A aplicação do Tema 1.170 ainda pode gerar discussões durante a fase de execução, especialmente quando o exequente insiste nos índices originais do título. Os tribunais de base têm usado essa tese para revisar cálculos, mas a ausência de uma modulação temporal pelo STF pode criar insegurança jurídica em execuções mais antigas. Além disso, a Emenda Constitucional 113/21, que trouxe a Selic como índice de atualização, adiciona uma camada extra de complexidade.

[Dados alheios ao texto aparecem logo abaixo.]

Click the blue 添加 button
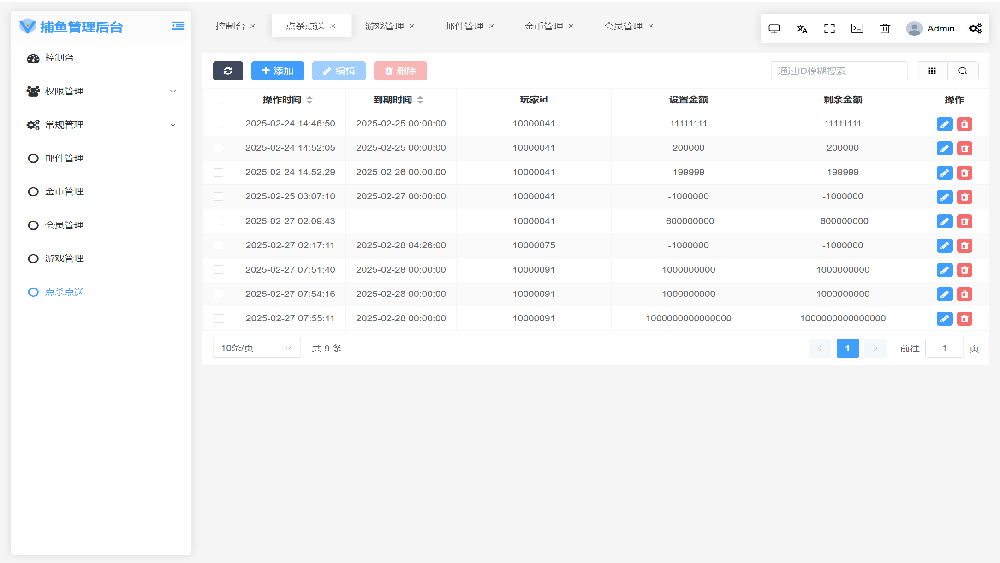This screenshot has height=563, width=1000. pyautogui.click(x=277, y=71)
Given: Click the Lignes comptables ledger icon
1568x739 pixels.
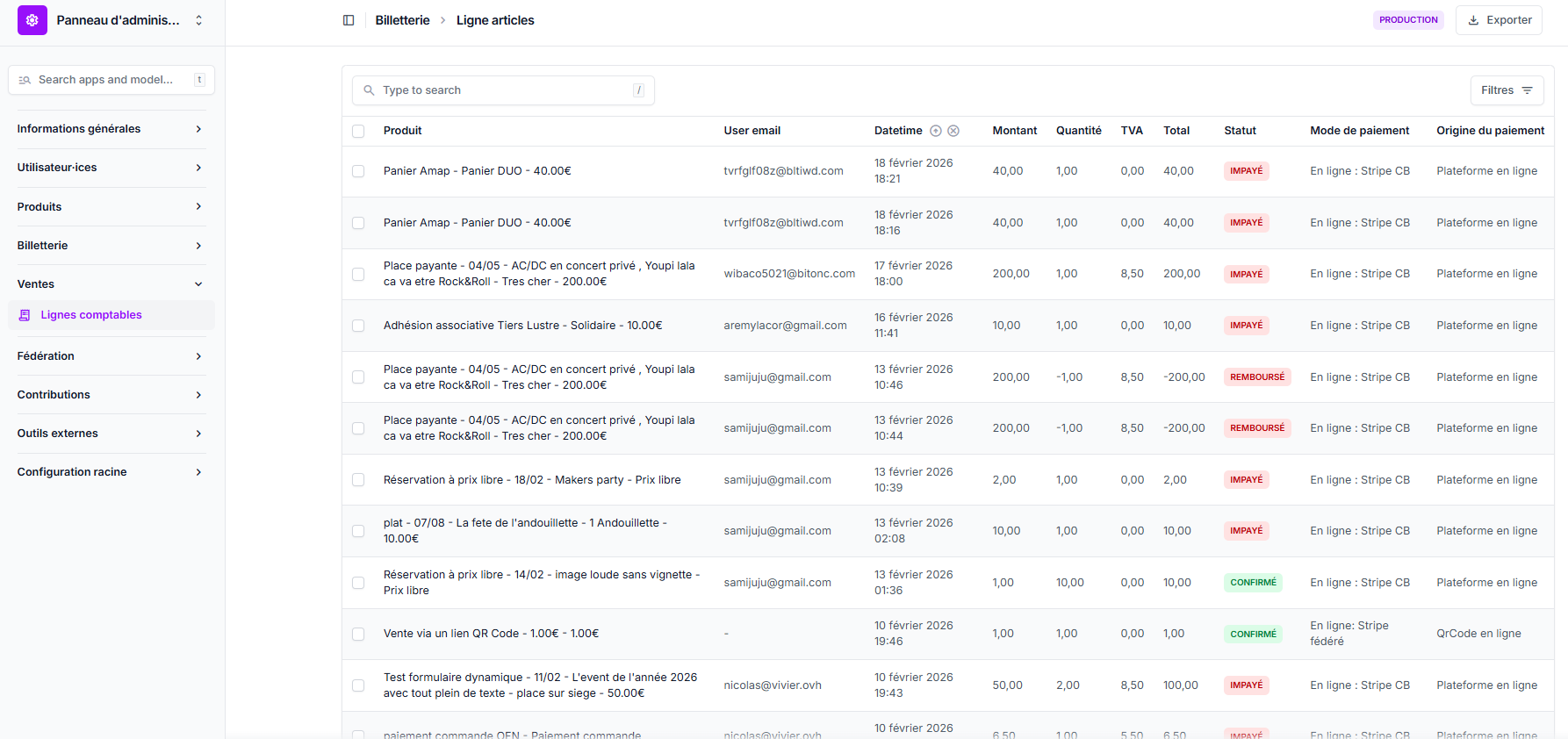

O Tema 1.170 do STF, junto ao Tema 810, marca um passo importante na padronização dos critérios de atualização e juros moratórios nas condenações contra a Fazenda Pública. Historicamente, essas decisões refletem a busca por um equilíbrio entre a proteção dos direitos dos credores e a capacidade financeira do poder público. Na prática, aplicar a tese do Tema 1170 no processo de execução requer ajustes nos cálculos e um avanço sobre a coisa julgada, especialmente em relação aos consectários legais da condenação, ressaltando a natureza dinâmica do direito processual civil brasileiro quanto as obrigações de trato sucessivo.